研究概要 Research Outline
我々の研究室では高電界・静電気工学をベースとして、高電圧で発生させる大気圧低温プラズマや、高電界現象を利用する環境改善技術・生物応用の研究を進めています。

放電プラズマ・静電気を用いた環境改善技術

放電プラズマ・静電気の生物応用

 はじめに

 電界や大気圧プラズマを細胞や生体に作用させると、例えば細胞膜に可逆的に穴を開けて遺伝子などを人為的に細胞内に入れたり、さらに強い電圧を印加すると微生物を殺滅させたりできます。それらのメカニズムの分子・細胞レベルでの解析や、目的の効果を得るための制御方法について研究を進めています。また、電界や流体力学的な力などを組み合わせると、1分子のDNAや1個の細胞を生きた状態で観察・操作・計測できたり、静電気力により油中に微小な水滴を生成・操作できたりします。具体的には1分子のDNA上で起こる生化学反応を観察・計測したり、油のなかに水滴を生成して微小反応場として利用する技術とその応用について研究を進めています。

 大気圧低温プラズマの医療応用

  • 放電プラズマを用いた殺菌技術とそのメカニズムの解明

     医療品製造、医療現場、食品業界において殺菌技術は極めて重要である。現在、各種医療品の滅菌にはガス滅菌、放射線滅菌、高圧蒸気滅菌などが用いられているが、本研究室では放電プラズマを用いた殺菌に関する研究を行っている。放電プラズマ殺菌は高い殺菌効果を有しているため、薬品の併用を必要としないクリーンな殺菌方法である。また非滅菌物に対し十分な殺菌効果が得られない場合、薬品との併用が可能であり、これら薬品の残留物分解に対し放電プラズマは効果的に作用する。
     放電プラズマ殺菌のメカニズムは、直接的な作用として放電空間内に発生する電位差による細胞壁の破壊や電流による細胞質の変性による機能停止などが考えられており、間接的な作用としては、放電によって発生した活性酸素種あるいはオゾンによる酸化、放電によって発生した紫外線によるDNA損傷が考えられている。しかしこれらの殺菌要因について、それぞれがどの程度、殺菌に影響を与えているか明らかになっていない。現在、生化学的・分子生物学的手法を用いた放電による殺菌のメカニズムの解明も併せて行っている。

  • 大気圧低温プラズマに対する細胞応答の解析

     近年、生体や生物組織に直接照射することが可能な大気圧低温プラズマの生成技術が開発され、滅菌・殺菌や癌細胞のアポトーシス誘導に効果があるといった報告がなされている。しかし、これらの研究成果について試行錯誤的に得られたものが多く見受けられ、生体分子・細胞・組織・個体など各階層に対してプラズマ照射が及ぼす定量的な影響評価が求められてる。そこでプラズマ照射による生体高分子への影響をさまざまな方法で定量化したり、特にヒト由来の培養細胞株の細胞応答を解析したりしている。

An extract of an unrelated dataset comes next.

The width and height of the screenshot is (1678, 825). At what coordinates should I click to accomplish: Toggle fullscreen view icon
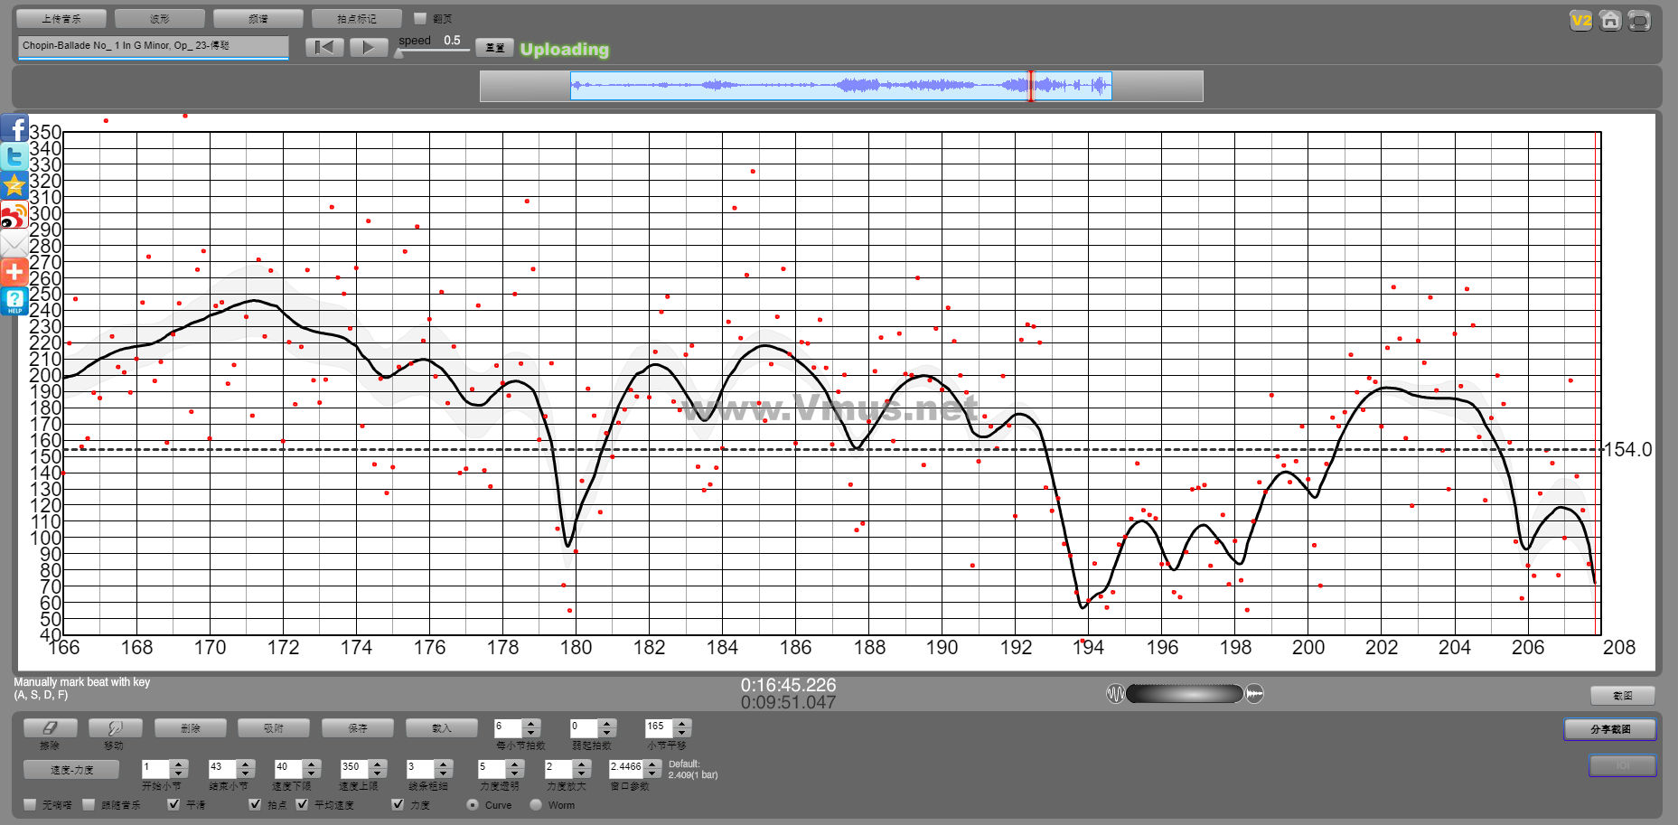pos(1638,20)
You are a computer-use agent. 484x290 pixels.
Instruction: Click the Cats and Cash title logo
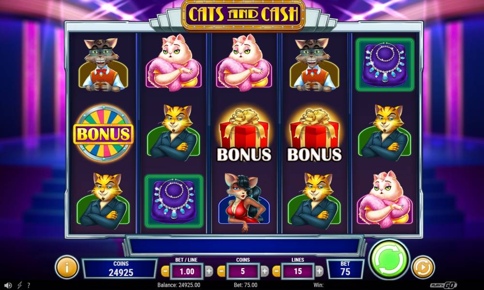point(243,14)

    KW : 大気圧低温プラズマ 放電プラズマ プラズマ医療 殺菌 滅菌

     油中液滴の静電気的操作技術の開発と生命科学への応用

     電界を用いた油中液滴生成および油中閉空間で液滴を非接触駆動する技術の開発とそのバイオ応用の研究を行っている。油中液滴の非接触マニピュレーションは、少量多種を効率よく高速に解析する上での基盤技術となる。これまでに静電噴霧を応用した油中液滴生成や、外部ポンプ不要な静電気力による油中液滴操作技術について研究を進めている。またこの技術を応用した遺伝子導入法 (エレクトロポレーション)に関する研究を行っている。

     1分子DNAの観察・操作とその応用

     1分子DNAを観察する方法としては、電子顕微鏡や原子間力顕微鏡(AFM)を用いる方法などがあるが、蛍光色素でDNAに目印をつけると、蛍光顕微鏡視野内ではその目印を頼りに水溶液中のDNAを容易に観察することができる。水溶液中でDNAはブラウン運動により尺取虫のように形を変えていて、その様子をビデオカメラで捉えることが可能である。このようにして可視化した1分子DNAを解析しやすいように引き伸ばしたり、DNA (紐)の末端だけを固定したりする1分子操作を行っている。この操作は表面処理や光ピンセット、マイクロ流路など様々な要素技術を組み合わせることにより実現される。またDNAは一様に負の電荷を帯びており、静電気力による操作も可能である。1分子DNAの持つ遺伝情報の解析や下記に示すようなDNA-タンパク質間相互作用の解析において効果的な1分子操作・計測技術の検討を進めている。